DATASET: Begin

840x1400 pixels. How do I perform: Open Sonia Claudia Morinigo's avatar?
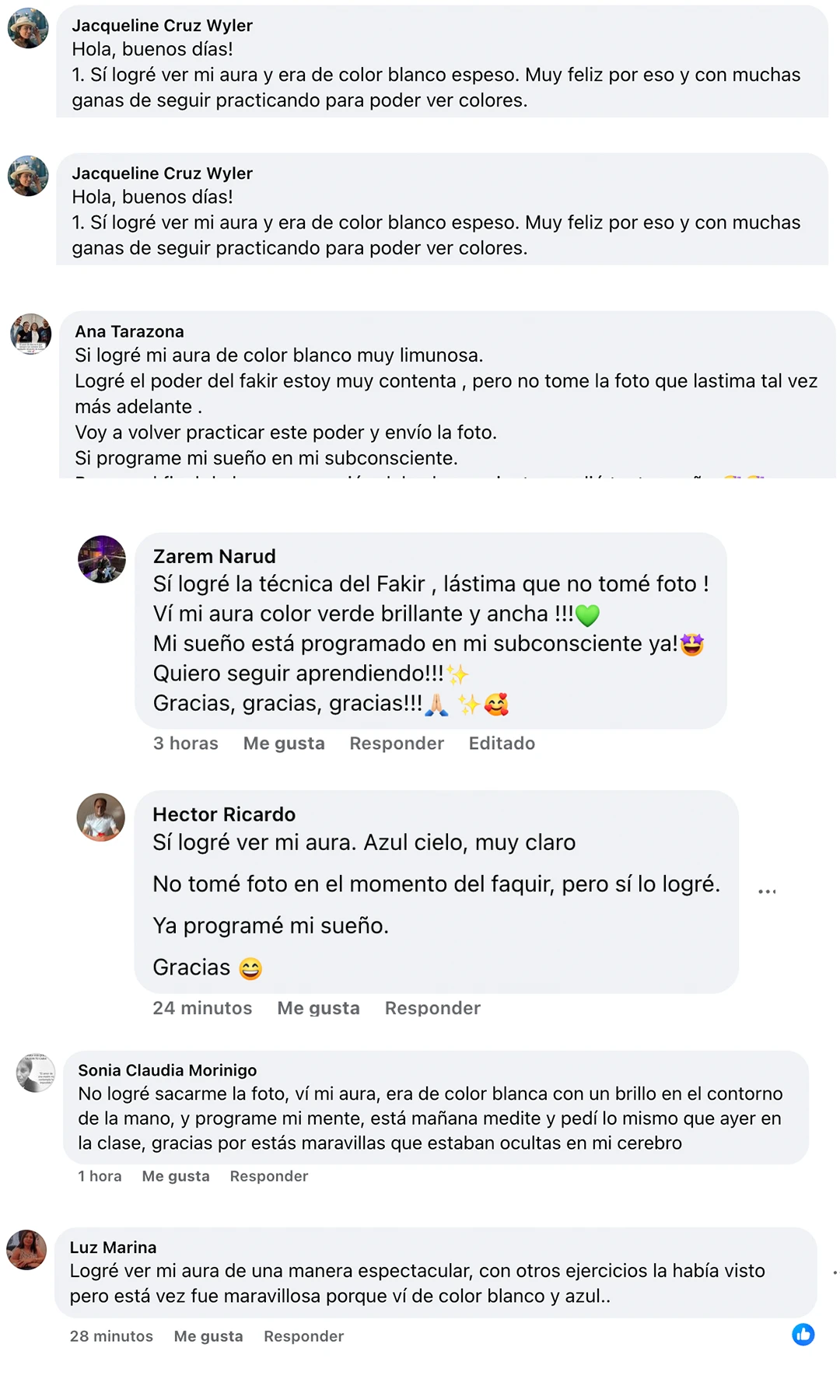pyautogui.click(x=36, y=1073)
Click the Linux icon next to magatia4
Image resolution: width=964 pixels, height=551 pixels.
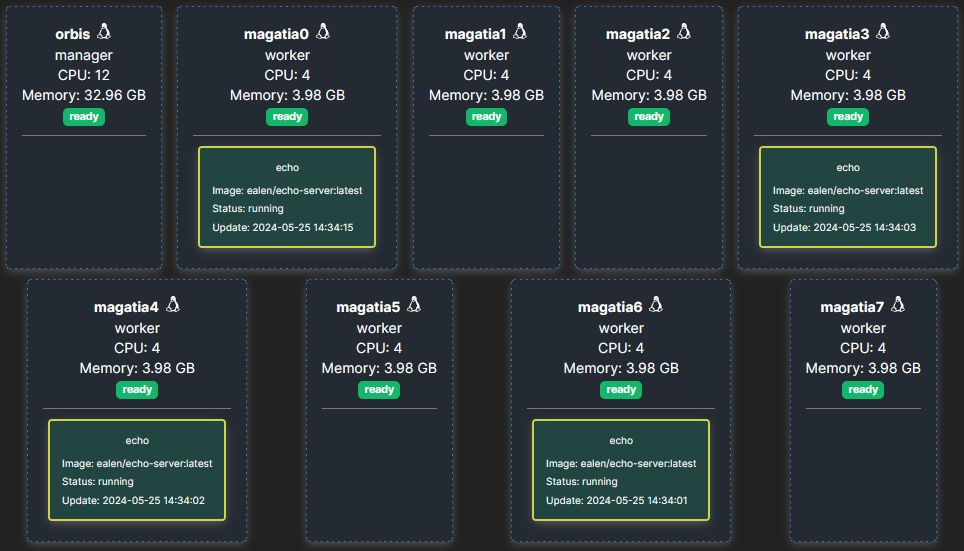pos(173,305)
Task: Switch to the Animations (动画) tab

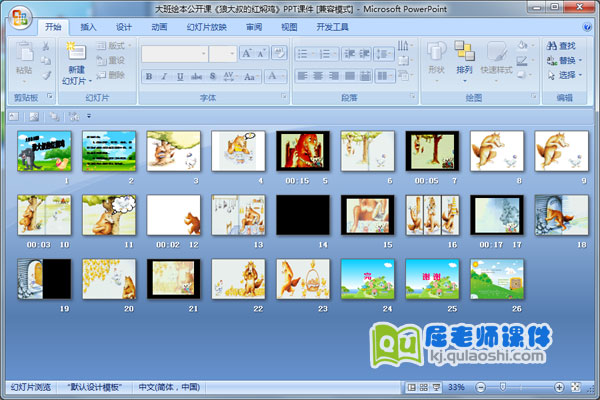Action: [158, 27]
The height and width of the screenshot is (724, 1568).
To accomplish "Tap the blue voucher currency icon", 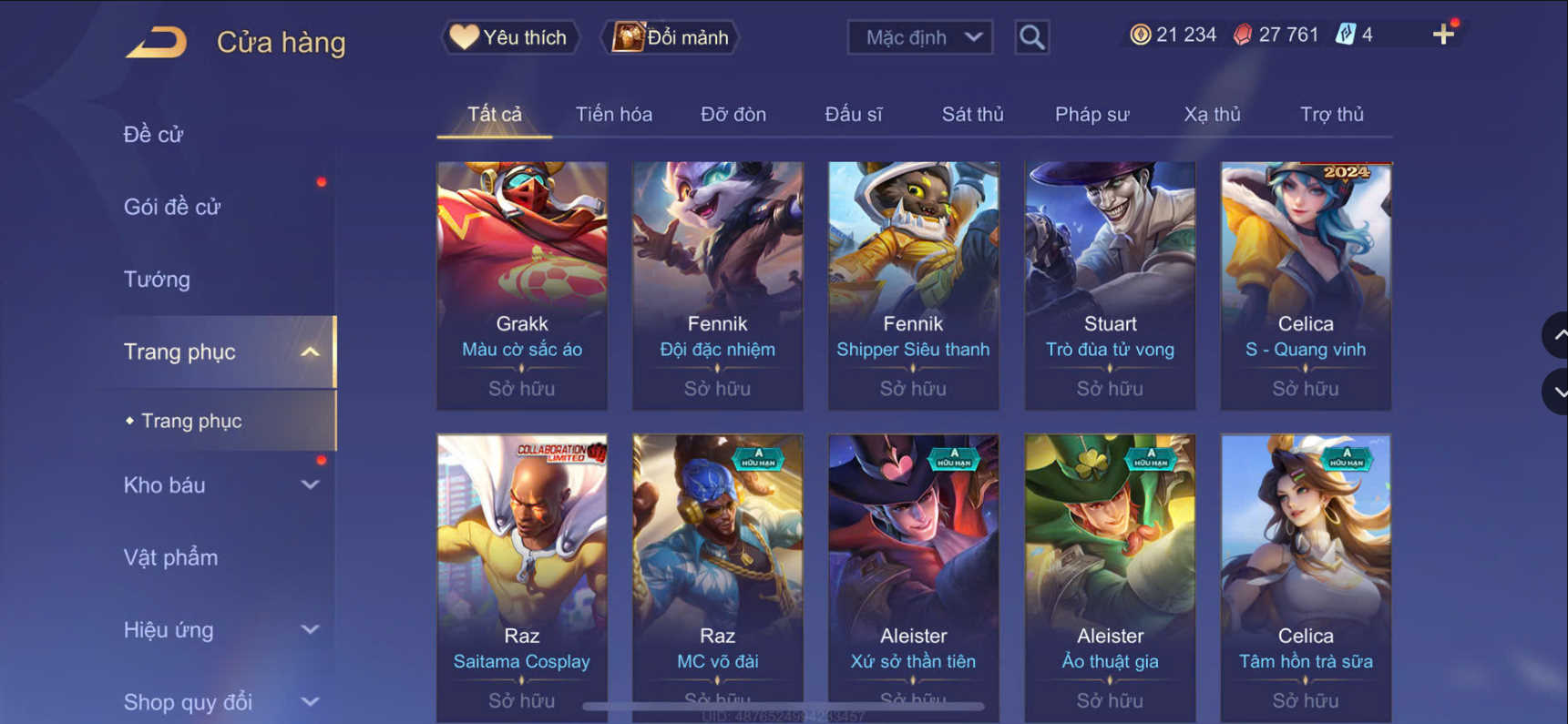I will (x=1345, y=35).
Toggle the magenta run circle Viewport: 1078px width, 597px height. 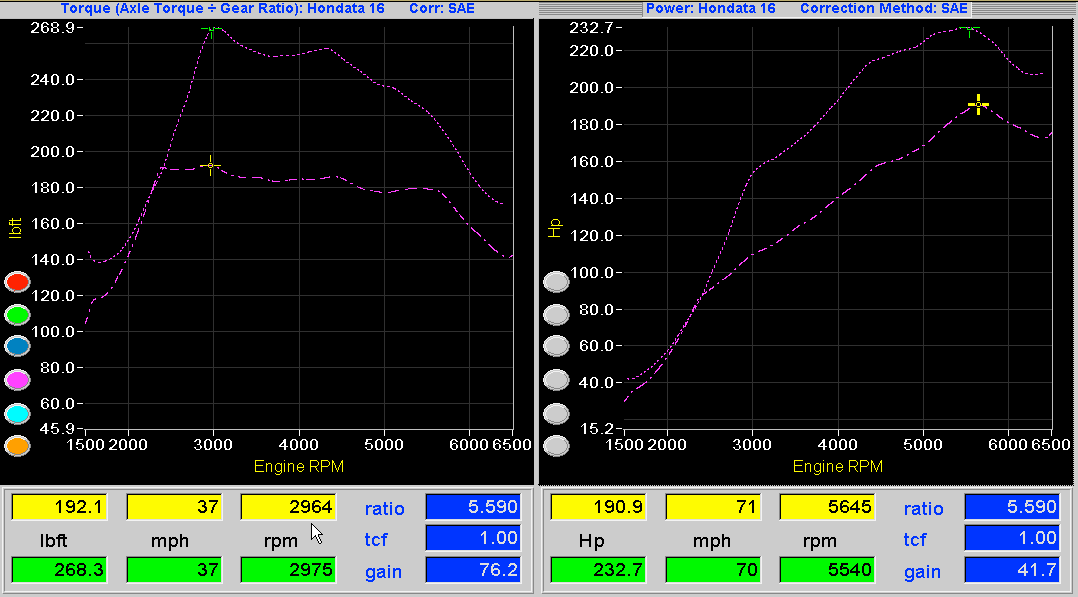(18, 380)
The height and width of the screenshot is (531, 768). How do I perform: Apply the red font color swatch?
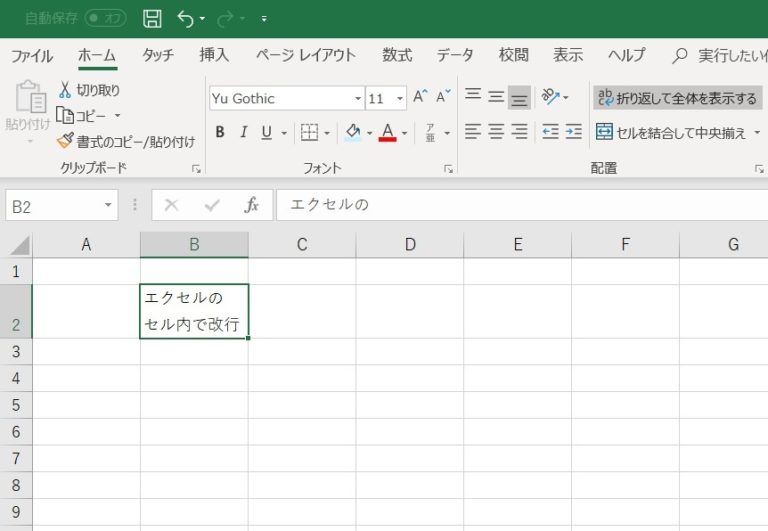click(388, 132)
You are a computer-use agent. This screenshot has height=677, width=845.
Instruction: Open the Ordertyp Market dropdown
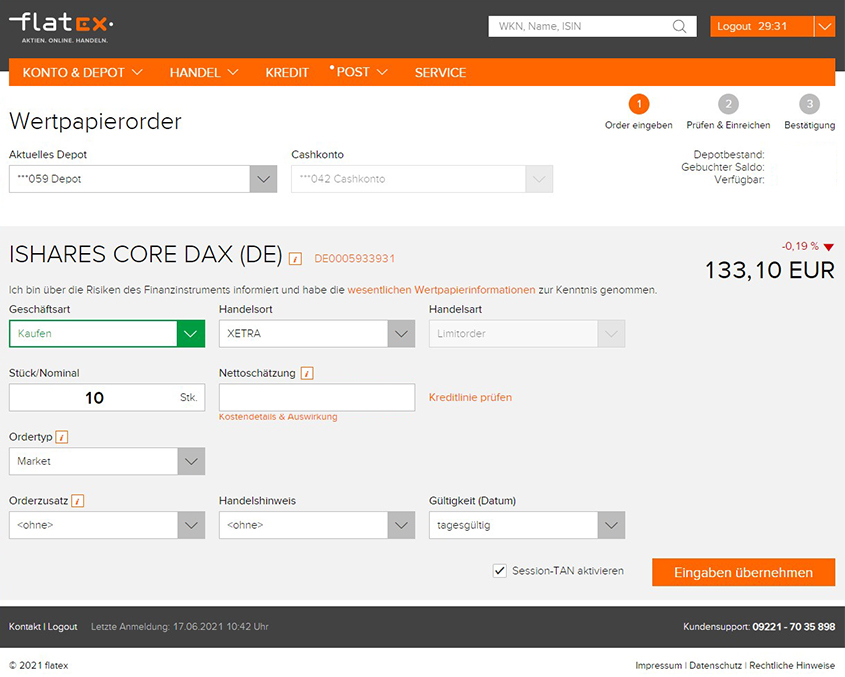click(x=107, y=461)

DATASET: End

YOUR GOAL
Within the entries above, the lines from the one with "You are a computer-use" through the final line are to be printed exactly, with the pictures removed.

EXPECTED ANSWER
You are a computer-use agent. This screenshot has height=677, width=845.
Instruction: Open the Ordertyp Market dropdown
click(x=107, y=461)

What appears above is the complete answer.